Why Maltese companies must start thinking like global ones
A domestic market of Malta’s size naturally limits what any single business can achieve in certain sectors, says Jean Claude Fenech
In the past, Maltese companies were created – and primarily grew – to succeed in Malta. Now they are pivoting. Capital, talent, competition and consumer expectations today move across borders with very little friction. Companies ignoring this risk are destined to lose ground.
Maltese businesses now compete internationally from a laptop in St Julian’s, but international firms compete in Malta just as easily. In this evolving landscape, the next generation of successful Maltese companies will not necessarily be the largest by local standards. They will be the ones able to operate confidently on an international stage while still drawing on the host of advantages Malta offers.
Diving deeper, one of the clearest changes over the past decade has been the internationalisation of capital. Major projects today depend on sophisticated financing structures, institutional investors and patient long-term backing. Investors look at governance, execution, scalability and credibility, and they expect them to be presented in a language they recognise.

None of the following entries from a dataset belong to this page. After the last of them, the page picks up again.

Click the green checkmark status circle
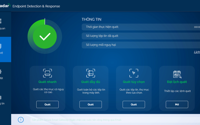Screen dimensions: 200x125 coord(45,37)
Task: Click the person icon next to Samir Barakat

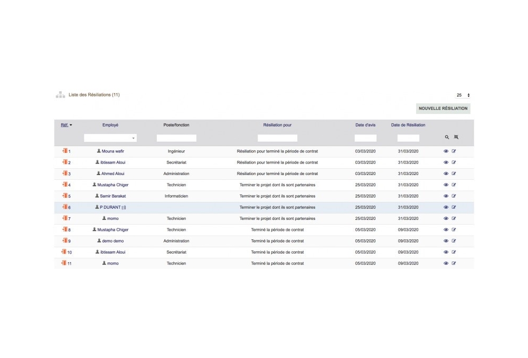Action: tap(97, 196)
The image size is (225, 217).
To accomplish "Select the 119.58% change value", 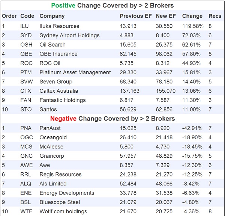I will point(192,26).
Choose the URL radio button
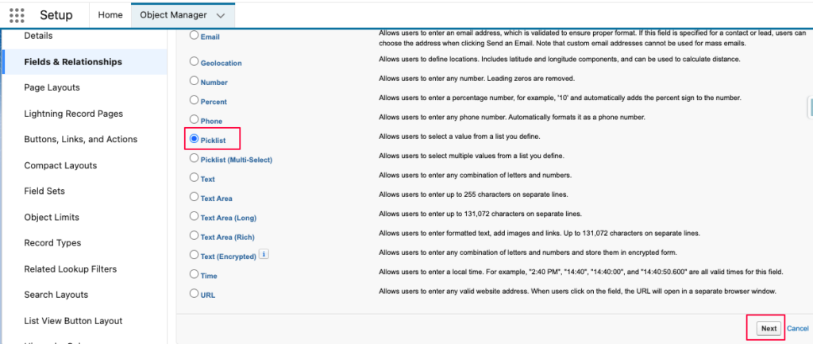 pyautogui.click(x=195, y=294)
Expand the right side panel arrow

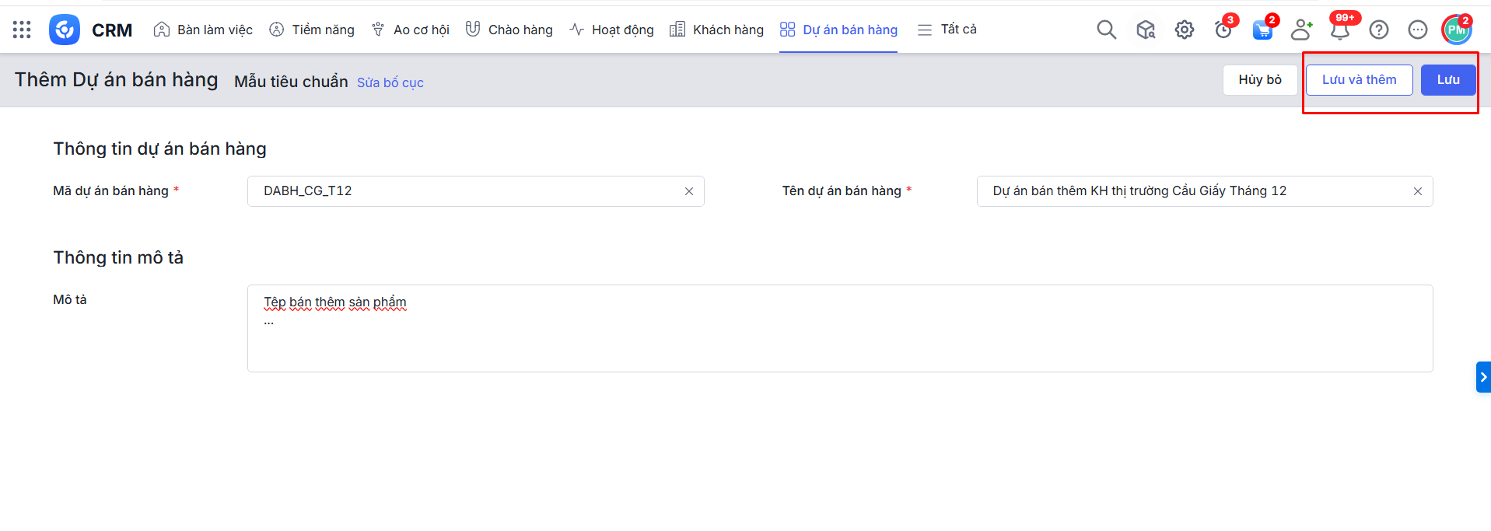tap(1483, 377)
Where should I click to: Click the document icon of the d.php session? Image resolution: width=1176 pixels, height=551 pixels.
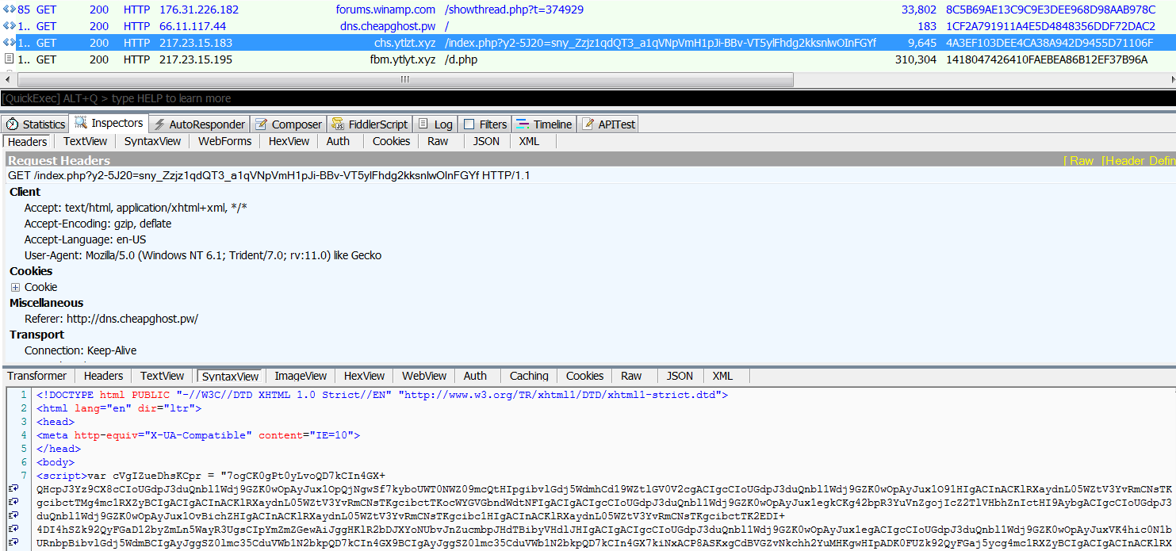(9, 59)
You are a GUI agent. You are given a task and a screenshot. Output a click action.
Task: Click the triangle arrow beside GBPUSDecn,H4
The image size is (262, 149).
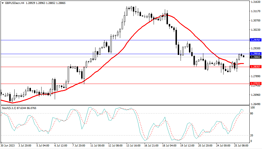pos(3,3)
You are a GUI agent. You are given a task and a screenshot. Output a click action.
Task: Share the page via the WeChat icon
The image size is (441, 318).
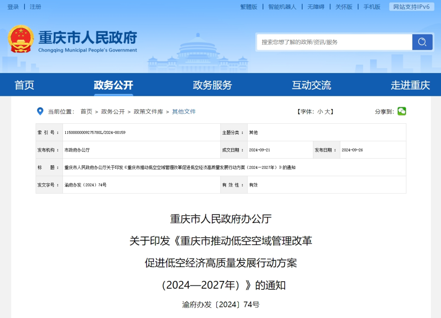401,111
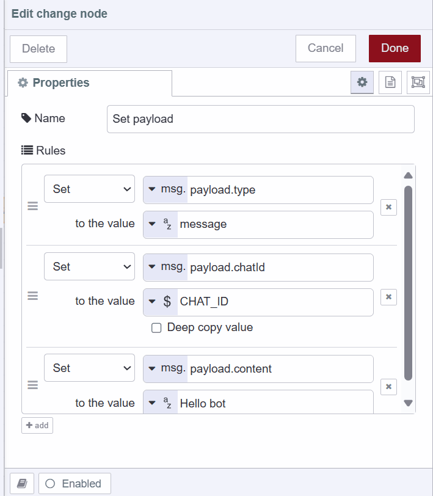433x496 pixels.
Task: Open the node properties gear panel
Action: pos(362,82)
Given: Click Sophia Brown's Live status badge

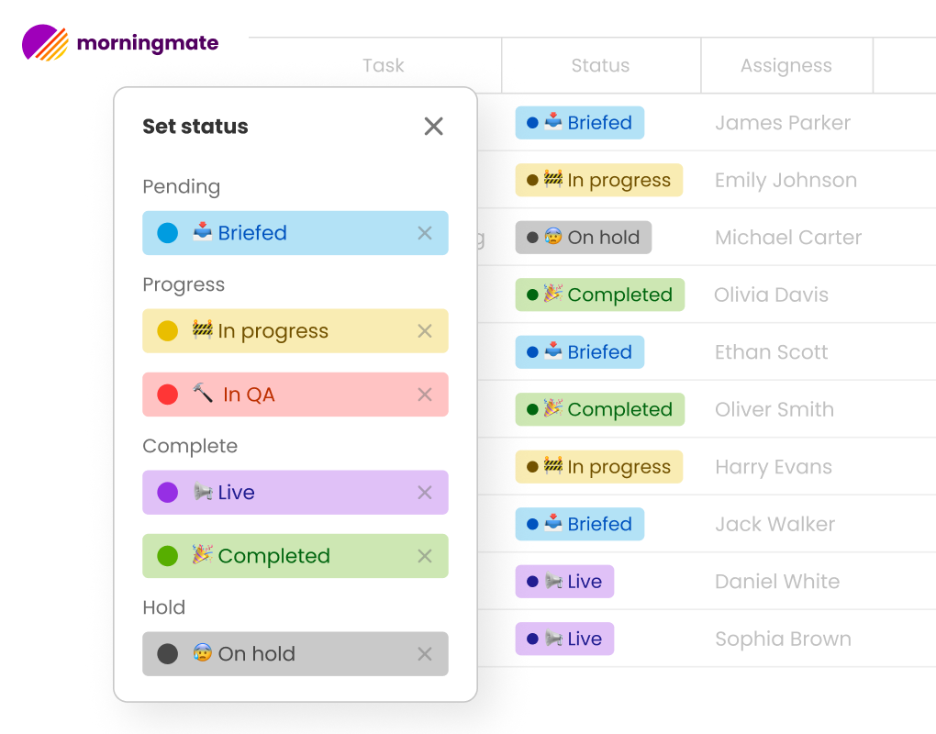Looking at the screenshot, I should pyautogui.click(x=564, y=639).
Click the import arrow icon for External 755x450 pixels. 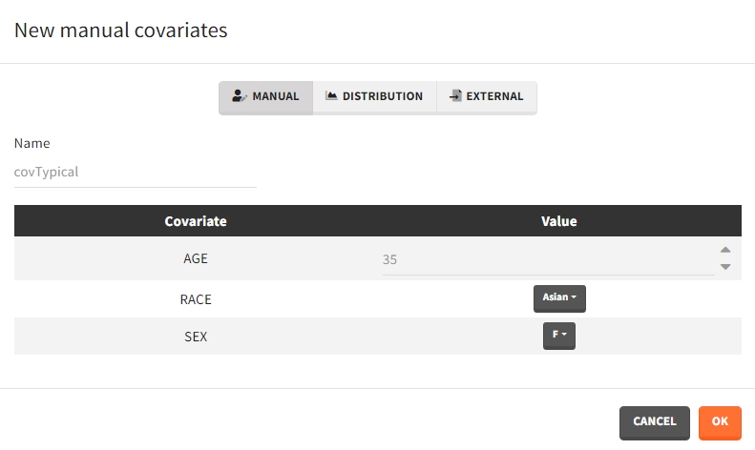click(x=455, y=96)
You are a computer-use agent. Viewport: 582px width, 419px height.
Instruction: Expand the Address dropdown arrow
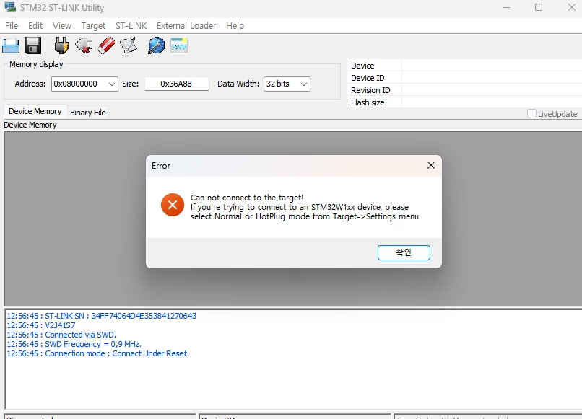click(x=112, y=84)
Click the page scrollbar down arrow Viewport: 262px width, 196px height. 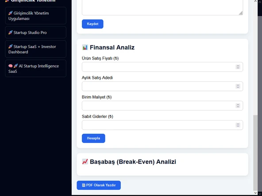coord(255,193)
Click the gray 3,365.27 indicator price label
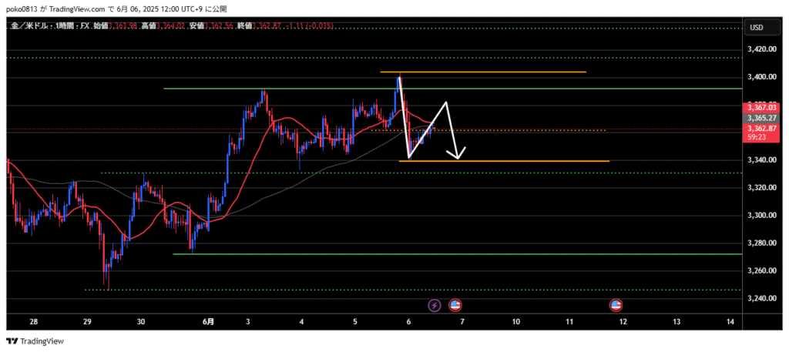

At the db Group, our work with international partners, including the work we have done with the UAE sovereign fund, has reinforced something important. Global investors are willing to engage seriously with Maltese businesses when presented with strong fundamentals, professional governance and a credible long-term vision. International capital is fuelled by trust, which in turn is built on transparency, structure and the ability to operate at internationally recognised standards.
As a business base Malta offers real advantages. We are agile, entrepreneurial, English-speaking, strategically located, we’re part of the European Union, and decisions often move faster here than in much larger markets. Scale, however, remains a structural challenge. A domestic market of Malta’s size naturally limits what any single business can achieve in certain sectors.
Operating across markets is precisely one of the most direct ways to address that limitation. It allows companies to diversify revenues, attract broader expertise, justify investment in technology, systems and talent that a small home market cannot support on its own. This is not about choosing the international over the local market but about maximising this country’s potential as an excellent launchpad for international growth and aligning our thinking accordingly.
The country’s workforce has changed considerably in recent years. Today’s professionals, particularly younger ones, are actively pursuing international exposure, career mobility and opportunities to grow beyond traditional structures. They measure employers not just on salary but on ambition, culture, development and where the company is heading. This applies as much to Maltese talent as to international professionals, and the best ones will relocate here for the right company with the right vision.
On this count Malta has an edge, with quality of life, connectivity, language advantages and Mediterranean lifestyle all working in its favour. Having said this, ambitious professionals choose environments in which they can grow across markets and develop within globally-minded organisations.
Recent years have been a reminder that concentration carries real risk- Jean Claude Fenech
Recent years have also been a reminder that concentration carries real risk. The pandemic, inflationary pressures, geopolitical instability and supply chain disruption have all shown how quickly a local market can be exposed to forces beyond its control.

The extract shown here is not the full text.